The exclusion of protected areas from the density term may explain the otherwise surprising coloration of the block groups containing Seward, Discovery, and Carkeek Parks.

#### 2.Land use diversity

Jane Jacobs advocated for neighborhoods that support diverse uses, i.e. both residential, and commercial. Employment and population aggregates combine to measure this diversity.

Values of $P_{i}$ reflect the number of jobs in 3 sectors, and the number of residents: (1) commercial, industrial, and instituational jobs, (2) retail jobs, (3) recreational jobs, and (4) resdients.

#### 3. Distance to fixed-guideway transit

Fixed guideway, here, refers to rail, light rail, subways, ferries, and trollies, but not buses. Rather than a distance, this metric counts the number of fixed-guideway transit stations within 1/4 mile, and 1/2 mile.

Seattle is interesting because it has many more bus routes (including so-called bus rapid transit) than it has fixed-guideway routes.

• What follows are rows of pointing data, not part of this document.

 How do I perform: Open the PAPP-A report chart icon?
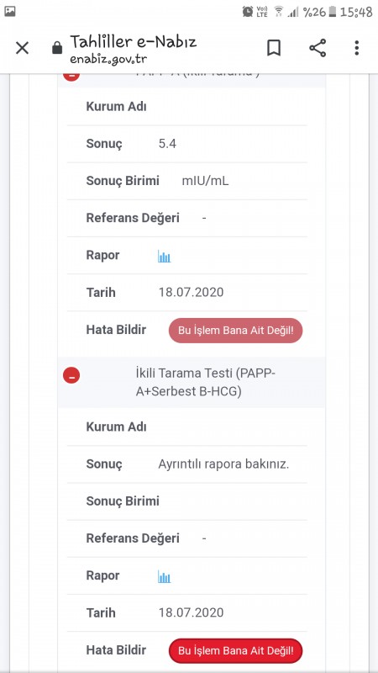(x=164, y=257)
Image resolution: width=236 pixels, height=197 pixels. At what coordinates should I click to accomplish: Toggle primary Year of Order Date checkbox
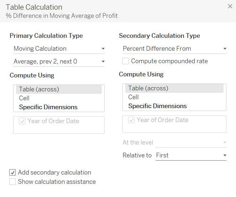[22, 121]
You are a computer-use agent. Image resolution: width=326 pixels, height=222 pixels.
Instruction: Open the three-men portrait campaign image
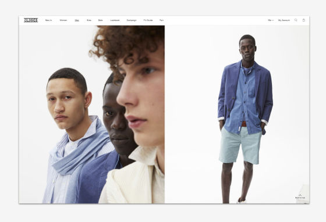click(x=92, y=114)
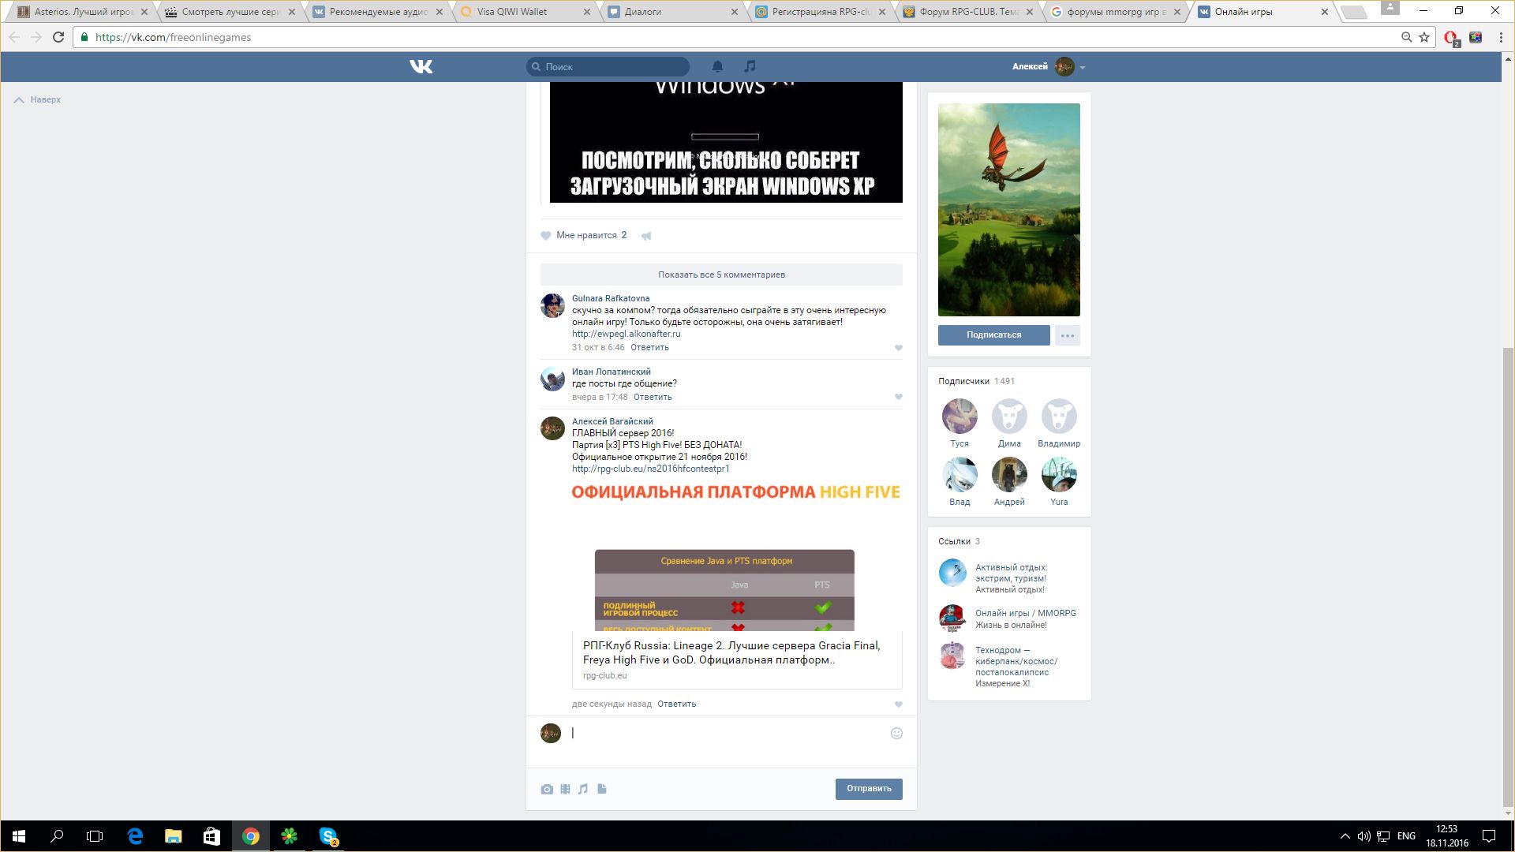Switch to Visa QIWI Wallet tab
Viewport: 1515px width, 852px height.
511,12
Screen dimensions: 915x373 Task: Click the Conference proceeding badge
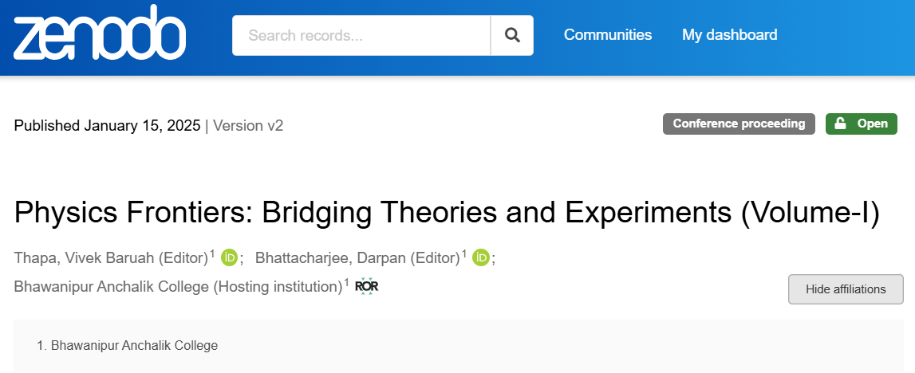[739, 124]
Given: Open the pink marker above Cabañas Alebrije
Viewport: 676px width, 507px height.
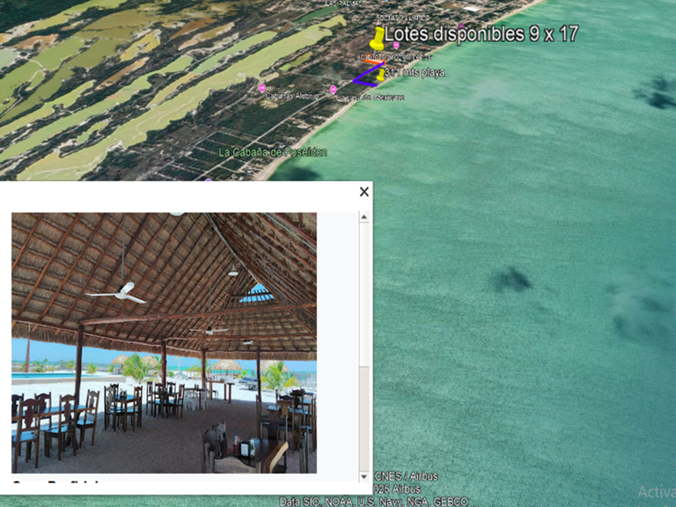Looking at the screenshot, I should [261, 87].
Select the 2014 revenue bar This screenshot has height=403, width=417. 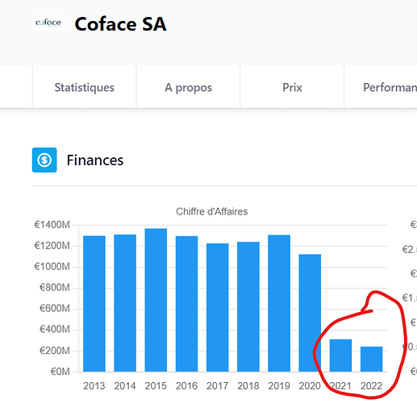click(x=125, y=303)
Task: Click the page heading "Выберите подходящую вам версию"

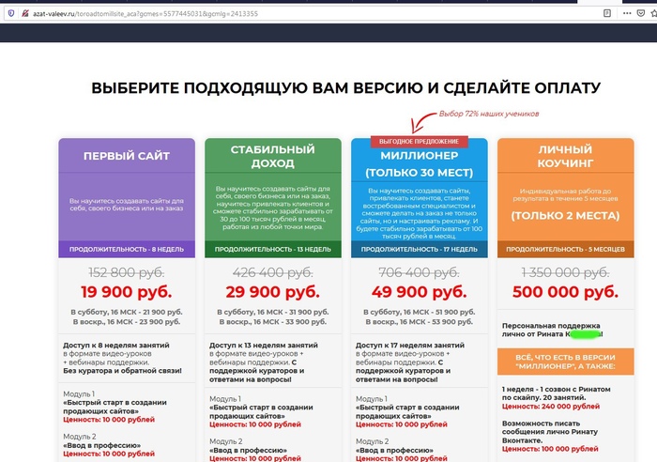Action: (x=346, y=88)
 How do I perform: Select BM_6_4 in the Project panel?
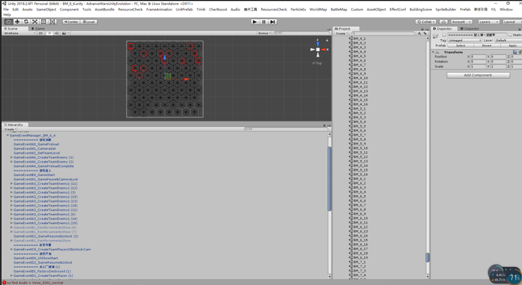[359, 192]
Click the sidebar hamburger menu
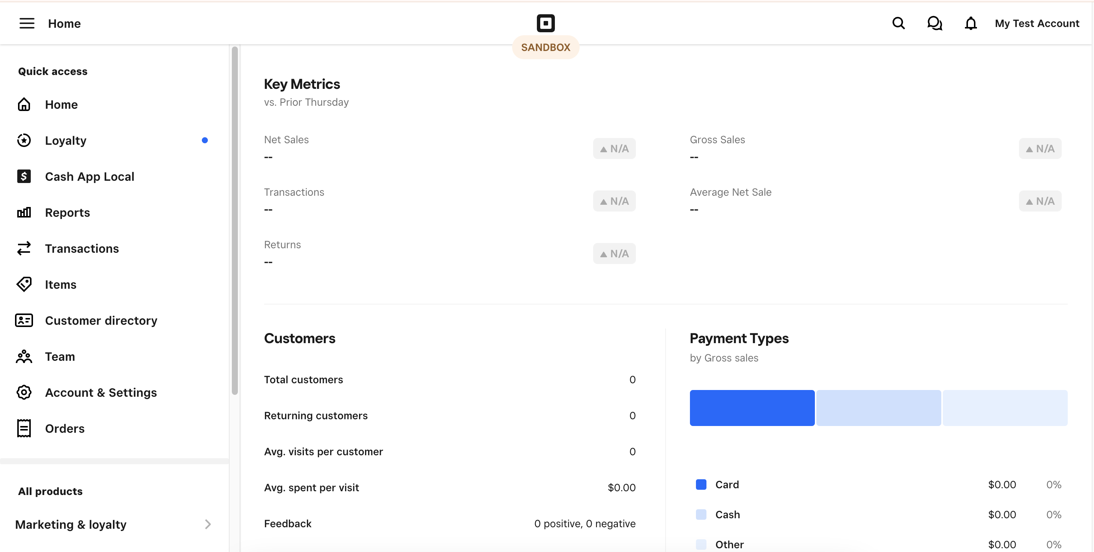The height and width of the screenshot is (552, 1094). [x=27, y=23]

Additionally, its street cars and monorail are completely useless (although some will disagree).

#### 4. Destination accessibility

Destination accessibility measures, on the one hand, how many working age residents of nearby census tracts can access jobs in a given block group via different modes of transportation. On the other it measures the accessability of jobs in nearby census tracts to residents of the given block group.

#### Application of the EPA walkability index

The EPA walkability index is a good case study in the creation of such an index, and is probably useful to its intended audience of city planners. However, it isn’t well suited to helping choose between apartments.

For one thing, the calculated walkability of neighboring block groups often varies. What would happen if their borders moved, or shrank? Esepcially along the borders of census block groups, these differences give a distorted picture of actual walkability.

The data are old. The last census was taken in 2010, and Seattle has changed, considerably, since then. For starters, its density has increased, and more fixed guideway transit exists.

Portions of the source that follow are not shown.